On 29 Dec 2014, at 14:00, Thomas Friedrichsmeier wrote:
Out of the 846 repos I currently count in scratch/, nearly all of
them haven't seen a commit in years. Meanwhile that's an extra 846
repos that have to be hosted, distributed to anongits, and backed up.
That's not just a lot; that's the largest piece of our Git hosting.
There are more scratch repos than normal repos. If clone repos were
excluded, scratch repos would actually be a majority of all repos --
and again, most of them haven't been touched in years. People
complain about propagation delay of repos to anongits -- syncing all
these totally outdated repos is a major reason.

ok, I can see your point. But, personally, I was absolutely unaware of
that problem, so far. And, while it's absolutely possible that I've
simply missed the relevant discussions(*), I tend to think that I
may not be the only one. In fact, at a cursory glance, I cannot even
find any relevant words of caution on either
- https://sysadmin.kde.org/services/code-repositories/ or
- https://community.kde.org/Sysadmin/GitKdeOrgManual
.

So lets not abandon a very useful concept without giving some soft
measures a try, first:

I just want to point out that scratch repos may be useful to some people, but are also the easiest repo type for anyone to host anywhere, including on their own local filesystem. The concept was a bit flawed from the beginning -- it turned our Git hosting into a generic repository hosting system, even if only for confirmed developers. Yes, it's nice to have remote backup, but you can also get this from many other providers, your own server, your own laptop, or more.

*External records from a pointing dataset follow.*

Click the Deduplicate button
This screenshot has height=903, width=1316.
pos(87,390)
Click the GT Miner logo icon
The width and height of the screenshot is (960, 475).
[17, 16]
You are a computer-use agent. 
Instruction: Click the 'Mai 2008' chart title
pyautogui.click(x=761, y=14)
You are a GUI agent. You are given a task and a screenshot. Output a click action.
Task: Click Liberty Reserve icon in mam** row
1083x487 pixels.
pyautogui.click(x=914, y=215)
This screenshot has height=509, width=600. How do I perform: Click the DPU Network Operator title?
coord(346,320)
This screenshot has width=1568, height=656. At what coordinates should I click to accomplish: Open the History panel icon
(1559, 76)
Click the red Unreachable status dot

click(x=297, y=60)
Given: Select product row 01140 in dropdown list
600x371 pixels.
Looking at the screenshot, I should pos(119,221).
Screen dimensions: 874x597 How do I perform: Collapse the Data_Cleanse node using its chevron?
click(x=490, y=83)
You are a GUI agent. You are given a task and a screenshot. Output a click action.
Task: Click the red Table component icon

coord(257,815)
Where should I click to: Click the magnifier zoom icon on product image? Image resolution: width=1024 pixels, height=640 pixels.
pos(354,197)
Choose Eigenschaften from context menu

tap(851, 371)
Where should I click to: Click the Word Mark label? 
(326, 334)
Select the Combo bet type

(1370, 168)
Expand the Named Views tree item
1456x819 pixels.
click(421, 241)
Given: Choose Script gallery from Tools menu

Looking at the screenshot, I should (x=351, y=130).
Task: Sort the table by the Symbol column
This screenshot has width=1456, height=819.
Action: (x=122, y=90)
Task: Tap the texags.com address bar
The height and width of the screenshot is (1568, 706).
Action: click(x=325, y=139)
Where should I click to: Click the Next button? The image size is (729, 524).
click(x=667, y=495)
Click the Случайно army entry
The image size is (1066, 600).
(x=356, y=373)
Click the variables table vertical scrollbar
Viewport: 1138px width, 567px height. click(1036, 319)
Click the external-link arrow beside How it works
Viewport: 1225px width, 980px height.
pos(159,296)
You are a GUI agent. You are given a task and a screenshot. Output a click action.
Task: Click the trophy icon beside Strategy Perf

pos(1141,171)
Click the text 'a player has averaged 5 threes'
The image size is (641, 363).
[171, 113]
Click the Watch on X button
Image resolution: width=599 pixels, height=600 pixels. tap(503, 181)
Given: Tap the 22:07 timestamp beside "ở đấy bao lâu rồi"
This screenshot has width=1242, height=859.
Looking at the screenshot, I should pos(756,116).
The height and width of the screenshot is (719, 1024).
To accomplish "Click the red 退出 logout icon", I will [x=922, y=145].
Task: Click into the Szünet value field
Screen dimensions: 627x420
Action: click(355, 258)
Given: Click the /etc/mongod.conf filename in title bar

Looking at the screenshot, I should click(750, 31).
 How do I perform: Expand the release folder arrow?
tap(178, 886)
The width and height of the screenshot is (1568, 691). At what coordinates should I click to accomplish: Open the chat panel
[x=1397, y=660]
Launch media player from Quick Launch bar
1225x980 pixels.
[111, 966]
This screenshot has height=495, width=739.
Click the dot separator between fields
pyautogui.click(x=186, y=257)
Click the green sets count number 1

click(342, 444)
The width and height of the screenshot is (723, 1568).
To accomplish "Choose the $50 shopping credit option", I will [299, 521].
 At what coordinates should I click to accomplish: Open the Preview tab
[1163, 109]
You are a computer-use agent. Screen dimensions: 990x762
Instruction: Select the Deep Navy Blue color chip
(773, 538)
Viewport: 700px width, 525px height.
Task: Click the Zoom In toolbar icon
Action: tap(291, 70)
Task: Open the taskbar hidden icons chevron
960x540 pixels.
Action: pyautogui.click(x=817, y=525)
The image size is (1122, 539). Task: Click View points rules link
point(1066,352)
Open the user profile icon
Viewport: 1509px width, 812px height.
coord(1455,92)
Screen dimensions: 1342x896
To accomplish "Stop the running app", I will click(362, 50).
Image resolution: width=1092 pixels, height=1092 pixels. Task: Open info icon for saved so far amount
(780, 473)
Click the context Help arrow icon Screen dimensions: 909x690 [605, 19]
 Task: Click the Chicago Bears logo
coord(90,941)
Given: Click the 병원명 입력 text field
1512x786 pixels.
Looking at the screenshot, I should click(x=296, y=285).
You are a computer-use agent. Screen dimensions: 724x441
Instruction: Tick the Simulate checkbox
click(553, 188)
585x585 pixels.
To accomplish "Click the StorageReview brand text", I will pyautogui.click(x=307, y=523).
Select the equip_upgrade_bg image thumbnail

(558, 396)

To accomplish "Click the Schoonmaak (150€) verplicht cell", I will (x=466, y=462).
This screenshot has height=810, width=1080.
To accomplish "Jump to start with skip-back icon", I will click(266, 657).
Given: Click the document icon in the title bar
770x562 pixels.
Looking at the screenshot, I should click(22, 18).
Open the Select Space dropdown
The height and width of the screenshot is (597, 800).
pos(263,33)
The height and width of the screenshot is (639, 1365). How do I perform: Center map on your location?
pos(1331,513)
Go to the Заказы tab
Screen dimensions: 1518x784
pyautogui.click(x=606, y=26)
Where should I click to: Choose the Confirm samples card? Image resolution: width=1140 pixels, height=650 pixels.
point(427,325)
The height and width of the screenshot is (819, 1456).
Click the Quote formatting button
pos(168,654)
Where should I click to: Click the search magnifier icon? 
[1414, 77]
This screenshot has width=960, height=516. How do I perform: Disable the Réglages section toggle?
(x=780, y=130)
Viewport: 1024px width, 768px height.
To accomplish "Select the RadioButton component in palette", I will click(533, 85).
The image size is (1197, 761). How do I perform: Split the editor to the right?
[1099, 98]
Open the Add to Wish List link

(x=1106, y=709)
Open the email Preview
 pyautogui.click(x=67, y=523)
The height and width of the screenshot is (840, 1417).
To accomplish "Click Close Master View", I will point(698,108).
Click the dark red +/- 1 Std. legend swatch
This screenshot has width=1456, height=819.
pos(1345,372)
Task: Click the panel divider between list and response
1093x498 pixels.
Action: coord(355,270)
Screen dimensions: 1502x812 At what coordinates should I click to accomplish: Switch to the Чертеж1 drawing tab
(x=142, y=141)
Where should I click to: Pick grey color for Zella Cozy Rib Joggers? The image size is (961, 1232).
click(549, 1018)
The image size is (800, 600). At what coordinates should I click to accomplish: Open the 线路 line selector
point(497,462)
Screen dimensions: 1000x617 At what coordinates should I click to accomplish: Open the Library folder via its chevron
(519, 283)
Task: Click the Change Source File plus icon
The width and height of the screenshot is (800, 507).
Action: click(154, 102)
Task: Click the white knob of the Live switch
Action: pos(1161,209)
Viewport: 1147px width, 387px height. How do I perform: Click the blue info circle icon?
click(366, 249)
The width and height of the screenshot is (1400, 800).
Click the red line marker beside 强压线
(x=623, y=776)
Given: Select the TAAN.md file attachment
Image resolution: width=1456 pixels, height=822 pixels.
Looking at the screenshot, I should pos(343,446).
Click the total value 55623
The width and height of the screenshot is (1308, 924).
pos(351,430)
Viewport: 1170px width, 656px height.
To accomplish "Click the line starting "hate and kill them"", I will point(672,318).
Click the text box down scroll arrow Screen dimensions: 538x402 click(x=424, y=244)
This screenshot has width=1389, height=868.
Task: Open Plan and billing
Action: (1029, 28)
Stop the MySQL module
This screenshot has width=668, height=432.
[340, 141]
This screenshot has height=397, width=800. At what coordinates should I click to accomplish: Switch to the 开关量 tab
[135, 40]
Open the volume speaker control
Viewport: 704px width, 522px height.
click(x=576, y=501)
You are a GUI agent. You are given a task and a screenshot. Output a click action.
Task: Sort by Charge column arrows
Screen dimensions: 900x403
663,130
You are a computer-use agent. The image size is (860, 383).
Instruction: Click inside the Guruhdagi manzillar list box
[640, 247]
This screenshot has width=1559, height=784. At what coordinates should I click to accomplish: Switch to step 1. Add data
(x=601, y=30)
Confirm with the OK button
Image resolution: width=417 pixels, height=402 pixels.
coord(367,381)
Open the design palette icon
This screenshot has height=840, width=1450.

I'm not saying that it shouldn't be easy for developers to get repositories to play around with on KDE infrastructure. I'm just questioning the idea (as in my original email, which is not part of your quote) that actually asking a sysadmin for one is too onerous a burden, so onerous that such projects will simply immediately fail to thrive, instead of the developer simply waiting an extra X hours to be able to push up to a central hosted repo from the local system. Those that feel that this is just too high a price to pay could help reduce it by handling repo requests.

Scratch repos are also not just problematic in terms of all of the out-of-date repositories; they're very much a feature enabled by our current system (they were enabled because we could do it, so why not). If we want to move to a new system and the many other benefits it might provide, the kind of sandboxing that makes scratch a safe place for developers to create repos at will may be hard to provide without more of the types of unmaintainable patches and customizing that cause Ben to describe our system as being held together with glue and duct tape. (The current scratch area itself is already entirely custom-coded on top of Gitolite, and that means it must be maintained.)